[fragment for Gwyn Ap Nudd]
Last year at this time, I finally let myself begin to mourn a certain sort of life, a haunting dream I refused to believe was impossible until then.
There’s this thing that happens when you start talking with gods, or they start talking to you. You begin embracing a certain madness, a very uncivil way of thinking and being, that though it opens doors most never realised were even doors, it closes many of the ones otherwise easily opened.
I’ve been chopping down branches in my backyard, oak branches, stripping off the leaves so they can be used for firewood. They look like antlers, and though the weather’s muggy and warm, I keep feeling snow.
And next thing I know, I’m back in bed, sleeping to meet an impending dream of gnawed bones behind doors most people never know can be opened.

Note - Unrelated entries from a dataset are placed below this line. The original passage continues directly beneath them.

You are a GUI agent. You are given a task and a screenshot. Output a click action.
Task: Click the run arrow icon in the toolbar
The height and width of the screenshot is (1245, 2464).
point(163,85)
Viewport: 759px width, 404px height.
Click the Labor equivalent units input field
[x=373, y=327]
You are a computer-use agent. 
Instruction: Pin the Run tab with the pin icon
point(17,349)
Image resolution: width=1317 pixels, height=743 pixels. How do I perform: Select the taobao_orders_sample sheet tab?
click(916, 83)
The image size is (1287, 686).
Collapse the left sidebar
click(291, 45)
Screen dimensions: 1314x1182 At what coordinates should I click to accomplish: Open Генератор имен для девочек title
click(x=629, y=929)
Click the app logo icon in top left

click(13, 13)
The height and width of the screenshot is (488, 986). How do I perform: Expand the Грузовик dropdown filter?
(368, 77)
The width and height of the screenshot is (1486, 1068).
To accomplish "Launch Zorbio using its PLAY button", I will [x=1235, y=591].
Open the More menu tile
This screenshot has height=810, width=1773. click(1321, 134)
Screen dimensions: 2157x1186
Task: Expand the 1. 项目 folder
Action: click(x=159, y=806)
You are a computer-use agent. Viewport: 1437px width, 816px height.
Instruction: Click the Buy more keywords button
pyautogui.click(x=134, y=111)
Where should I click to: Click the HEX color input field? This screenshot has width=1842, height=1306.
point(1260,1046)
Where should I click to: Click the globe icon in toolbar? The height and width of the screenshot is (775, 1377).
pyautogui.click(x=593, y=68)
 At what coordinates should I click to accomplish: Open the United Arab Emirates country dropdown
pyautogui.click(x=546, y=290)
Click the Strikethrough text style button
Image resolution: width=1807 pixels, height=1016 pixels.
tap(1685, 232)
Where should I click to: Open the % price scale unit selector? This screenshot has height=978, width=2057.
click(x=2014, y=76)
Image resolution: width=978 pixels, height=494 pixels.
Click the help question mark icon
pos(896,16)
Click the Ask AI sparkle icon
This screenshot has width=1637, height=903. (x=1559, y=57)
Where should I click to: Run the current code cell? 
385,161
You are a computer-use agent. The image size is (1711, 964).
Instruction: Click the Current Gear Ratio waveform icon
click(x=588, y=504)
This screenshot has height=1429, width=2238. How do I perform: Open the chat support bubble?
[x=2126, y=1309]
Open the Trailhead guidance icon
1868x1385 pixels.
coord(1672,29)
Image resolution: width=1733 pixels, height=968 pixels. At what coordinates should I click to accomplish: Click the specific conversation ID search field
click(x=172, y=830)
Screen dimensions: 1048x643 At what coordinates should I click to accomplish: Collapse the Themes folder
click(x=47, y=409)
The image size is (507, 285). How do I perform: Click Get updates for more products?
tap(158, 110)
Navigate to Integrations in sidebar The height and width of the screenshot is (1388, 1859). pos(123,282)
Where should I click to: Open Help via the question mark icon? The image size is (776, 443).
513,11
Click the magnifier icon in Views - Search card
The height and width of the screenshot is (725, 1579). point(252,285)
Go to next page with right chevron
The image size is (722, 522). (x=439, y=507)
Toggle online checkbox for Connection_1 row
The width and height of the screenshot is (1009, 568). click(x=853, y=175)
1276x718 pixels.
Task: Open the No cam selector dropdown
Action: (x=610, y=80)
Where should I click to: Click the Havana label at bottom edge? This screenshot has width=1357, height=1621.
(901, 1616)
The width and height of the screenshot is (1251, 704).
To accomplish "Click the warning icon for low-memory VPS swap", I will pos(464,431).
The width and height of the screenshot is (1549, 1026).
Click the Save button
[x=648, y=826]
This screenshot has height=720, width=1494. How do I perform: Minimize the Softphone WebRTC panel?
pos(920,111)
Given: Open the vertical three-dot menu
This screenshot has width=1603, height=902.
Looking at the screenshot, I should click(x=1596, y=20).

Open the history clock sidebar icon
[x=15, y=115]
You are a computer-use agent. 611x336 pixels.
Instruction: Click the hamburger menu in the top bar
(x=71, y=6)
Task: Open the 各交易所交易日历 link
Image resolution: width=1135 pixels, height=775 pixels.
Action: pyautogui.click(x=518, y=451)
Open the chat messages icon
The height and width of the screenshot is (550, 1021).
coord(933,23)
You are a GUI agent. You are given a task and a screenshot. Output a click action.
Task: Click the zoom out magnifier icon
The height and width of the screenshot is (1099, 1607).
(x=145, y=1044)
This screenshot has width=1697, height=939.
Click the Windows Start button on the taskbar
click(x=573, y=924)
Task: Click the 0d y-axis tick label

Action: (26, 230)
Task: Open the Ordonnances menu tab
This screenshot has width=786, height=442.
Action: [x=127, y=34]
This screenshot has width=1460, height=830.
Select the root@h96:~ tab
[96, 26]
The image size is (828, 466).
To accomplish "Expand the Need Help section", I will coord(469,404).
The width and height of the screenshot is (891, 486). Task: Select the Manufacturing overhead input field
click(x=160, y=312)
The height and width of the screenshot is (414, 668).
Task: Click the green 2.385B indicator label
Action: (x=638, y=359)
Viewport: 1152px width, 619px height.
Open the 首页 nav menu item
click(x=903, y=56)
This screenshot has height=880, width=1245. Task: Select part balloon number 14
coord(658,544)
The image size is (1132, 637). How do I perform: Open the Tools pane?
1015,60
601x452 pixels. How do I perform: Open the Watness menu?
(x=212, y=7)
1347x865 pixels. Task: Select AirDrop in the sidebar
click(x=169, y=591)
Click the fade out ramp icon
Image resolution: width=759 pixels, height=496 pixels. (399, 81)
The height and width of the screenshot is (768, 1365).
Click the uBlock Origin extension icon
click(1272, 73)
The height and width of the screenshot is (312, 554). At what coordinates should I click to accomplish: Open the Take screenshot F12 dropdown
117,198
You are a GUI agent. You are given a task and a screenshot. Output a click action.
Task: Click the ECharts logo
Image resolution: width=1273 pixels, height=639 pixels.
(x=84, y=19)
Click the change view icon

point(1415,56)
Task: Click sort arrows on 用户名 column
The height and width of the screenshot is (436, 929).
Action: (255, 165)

I once dreamt of returning to a certain normal, a rooted stasis. Sure, I saw empire was starting to crumble, I saw that I’d have a place in its fall, I saw there were supports that could be kicked out, tricks the archons would use that I know well how to counter. But regardless, the dream of a quiet life, a hearth, a husband, a job–those I refused to let go.
“Someone else can do this shit,” I told the gods, about to kick their shrines to pieces.
And then the shadow, black branches behind moonlight looming over. “I can help a little while,” he said, and I, recalling a night of wrestled ecstasy, dark strings plucked by fingers I would have bound to mine, said sadly, “okay.”